L’USDA prolonge la pause sur les prêts pour les digesteurs controversés qui transforment le fumier en biogaz

Les prêts aux digesteurs anaérobies ont montré « des taux de délinquance importants », a déclaré le ministère américain de l’Agriculture, tandis que les groupes environnementaux voient la technologie conduire à une expansion des opérations d’élevage à grande échelle.

La pause du gouvernement fédéral concernant les nouveaux prêts pour les digesteurs anaérobies, la méthode controversée de conversion du fumier animal provenant d’exploitations d’alimentation à grande échelle en biogaz, va désormais se prolonger jusqu’à la fin de l’année.

Le ministère américain de l’Agriculture a expliqué cette décision en termes financiers, affirmant que les projets de digesteurs présentaient « des taux de délinquance et des pertes réalisées importants ».

Les digesteurs sont destinés à réduire les émissions de gaz à effet de serre. L’administration Trump a ciblé les efforts climatiques au sein du gouvernement fédéral, mais contrairement à de nombreuses initiatives présentées comme respectueuses du climat, les digesteurs sont populaires auprès du secteur agricole et sont considérés avec inquiétude par les environnementalistes.

Les digesteurs recouvrent les fosses à fumier en plein air d’immenses bâches noires qui se dilatent à mesure qu’elles piègent le gaz, composé principalement de méthane et de dioxyde de carbone. Le gaz, destiné à être brûlé pour produire de l’énergie, peut également être capté via des réservoirs.

Des centaines de ces projets concernent des opérations d’alimentation animale concentrée à grande échelle, ou CAFO, aux États-Unis, notamment en Californie, en Caroline du Nord, en Idaho et en Iowa.

Souvent situés dans des communautés de couleur, les digesteurs peuvent alimenter la pollution directement et indirectement.

« Nous les considérons comme un handicap à la fois économique et environnemental pour les Californiens, en particulier pour ceux qui vivent à proximité de grandes exploitations laitières équipées de digesteurs », a déclaré Phoebe Seaton, co-directrice exécutive du Leadership Counsel for Justice and Accountability, soulignant que des centaines de millions de dollars ont été dépensés par l’État pour ces produits.

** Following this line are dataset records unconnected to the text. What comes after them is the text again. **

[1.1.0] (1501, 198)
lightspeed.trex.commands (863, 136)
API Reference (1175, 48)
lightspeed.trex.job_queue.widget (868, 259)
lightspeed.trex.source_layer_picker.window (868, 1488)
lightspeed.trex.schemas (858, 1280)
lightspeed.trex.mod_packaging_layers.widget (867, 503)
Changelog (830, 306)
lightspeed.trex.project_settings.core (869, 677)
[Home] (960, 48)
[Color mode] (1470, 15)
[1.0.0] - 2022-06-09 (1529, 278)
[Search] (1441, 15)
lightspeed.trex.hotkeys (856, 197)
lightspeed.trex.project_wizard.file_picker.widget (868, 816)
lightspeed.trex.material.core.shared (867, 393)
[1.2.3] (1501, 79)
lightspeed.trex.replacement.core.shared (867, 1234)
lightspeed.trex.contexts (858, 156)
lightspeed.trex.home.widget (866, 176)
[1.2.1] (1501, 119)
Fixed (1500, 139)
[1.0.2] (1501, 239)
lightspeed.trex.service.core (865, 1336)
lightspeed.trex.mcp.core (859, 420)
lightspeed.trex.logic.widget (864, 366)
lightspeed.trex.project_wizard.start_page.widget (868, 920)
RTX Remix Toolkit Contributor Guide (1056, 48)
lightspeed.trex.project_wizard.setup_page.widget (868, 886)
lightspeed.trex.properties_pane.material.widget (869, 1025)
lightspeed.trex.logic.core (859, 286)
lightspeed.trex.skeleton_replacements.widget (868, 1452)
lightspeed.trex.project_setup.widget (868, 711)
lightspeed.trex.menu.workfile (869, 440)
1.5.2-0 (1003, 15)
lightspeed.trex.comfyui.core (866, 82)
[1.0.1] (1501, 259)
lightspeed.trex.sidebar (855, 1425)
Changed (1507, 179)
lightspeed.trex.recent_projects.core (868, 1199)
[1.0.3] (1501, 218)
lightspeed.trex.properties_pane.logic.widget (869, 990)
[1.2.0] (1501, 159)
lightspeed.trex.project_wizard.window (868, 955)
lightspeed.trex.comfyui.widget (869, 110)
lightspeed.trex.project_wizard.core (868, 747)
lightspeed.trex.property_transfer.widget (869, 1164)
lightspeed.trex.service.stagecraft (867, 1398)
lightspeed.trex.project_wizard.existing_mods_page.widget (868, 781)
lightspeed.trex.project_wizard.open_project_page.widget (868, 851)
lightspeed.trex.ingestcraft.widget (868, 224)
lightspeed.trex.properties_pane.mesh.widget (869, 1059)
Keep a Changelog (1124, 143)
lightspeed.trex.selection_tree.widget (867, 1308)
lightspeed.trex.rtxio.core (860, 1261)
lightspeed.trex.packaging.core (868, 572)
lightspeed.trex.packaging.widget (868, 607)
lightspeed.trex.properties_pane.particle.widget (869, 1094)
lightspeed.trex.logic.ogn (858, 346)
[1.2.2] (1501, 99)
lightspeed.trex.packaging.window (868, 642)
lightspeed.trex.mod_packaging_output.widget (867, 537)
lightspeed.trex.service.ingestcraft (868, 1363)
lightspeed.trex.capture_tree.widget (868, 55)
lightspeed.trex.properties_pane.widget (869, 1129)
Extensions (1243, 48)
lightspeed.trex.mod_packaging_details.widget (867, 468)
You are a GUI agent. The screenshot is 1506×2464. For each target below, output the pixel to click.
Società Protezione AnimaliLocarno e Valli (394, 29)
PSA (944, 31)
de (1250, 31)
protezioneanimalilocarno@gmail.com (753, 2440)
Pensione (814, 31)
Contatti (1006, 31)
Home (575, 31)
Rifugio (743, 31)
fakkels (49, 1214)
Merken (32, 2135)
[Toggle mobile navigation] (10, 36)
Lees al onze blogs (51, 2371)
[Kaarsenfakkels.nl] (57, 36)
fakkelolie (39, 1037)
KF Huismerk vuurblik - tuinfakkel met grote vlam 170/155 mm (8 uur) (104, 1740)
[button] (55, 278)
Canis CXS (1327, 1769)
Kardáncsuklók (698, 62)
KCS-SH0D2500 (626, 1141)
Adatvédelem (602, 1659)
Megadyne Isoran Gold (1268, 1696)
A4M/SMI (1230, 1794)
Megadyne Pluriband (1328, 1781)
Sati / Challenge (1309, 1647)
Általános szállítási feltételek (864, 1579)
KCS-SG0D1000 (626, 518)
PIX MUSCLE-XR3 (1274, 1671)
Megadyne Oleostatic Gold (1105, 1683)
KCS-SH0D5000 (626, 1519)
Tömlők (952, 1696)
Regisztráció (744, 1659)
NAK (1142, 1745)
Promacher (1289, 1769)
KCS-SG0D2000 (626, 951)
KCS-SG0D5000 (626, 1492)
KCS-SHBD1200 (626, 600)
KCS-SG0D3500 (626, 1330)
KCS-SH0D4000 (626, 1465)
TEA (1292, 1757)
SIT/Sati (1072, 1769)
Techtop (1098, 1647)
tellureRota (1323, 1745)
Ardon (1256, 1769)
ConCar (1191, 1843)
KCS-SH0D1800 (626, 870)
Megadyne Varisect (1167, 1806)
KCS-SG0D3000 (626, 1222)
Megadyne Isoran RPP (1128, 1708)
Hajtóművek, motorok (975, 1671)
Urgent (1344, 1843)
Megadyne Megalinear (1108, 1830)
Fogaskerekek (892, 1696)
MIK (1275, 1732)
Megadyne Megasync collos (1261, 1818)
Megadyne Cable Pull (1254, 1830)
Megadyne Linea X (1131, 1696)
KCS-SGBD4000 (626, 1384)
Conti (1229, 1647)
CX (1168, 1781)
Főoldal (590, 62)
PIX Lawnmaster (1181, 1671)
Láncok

En Caroline du Nord, une entreprise, Legacy Biogas, a reçu un prêt fédéral en 2018 sous la première administration Trump pour compléter son investissement de 5 millions de dollars dans le digesteur de White Oaks Farm, mais l’exploitation a ensuite connu une série de violations environnementales. Ensuite, le couvercle du digesteur de la ferme s’est brisé et a déversé 10 000 gallons de déchets dans un marais voisin en 2022. Legacy Biogas a ensuite vendu la ferme aux enchères publiques en 2024 et a été saisie. Les nouveaux propriétaires de la ferme n’ont pas redémarré le digesteur.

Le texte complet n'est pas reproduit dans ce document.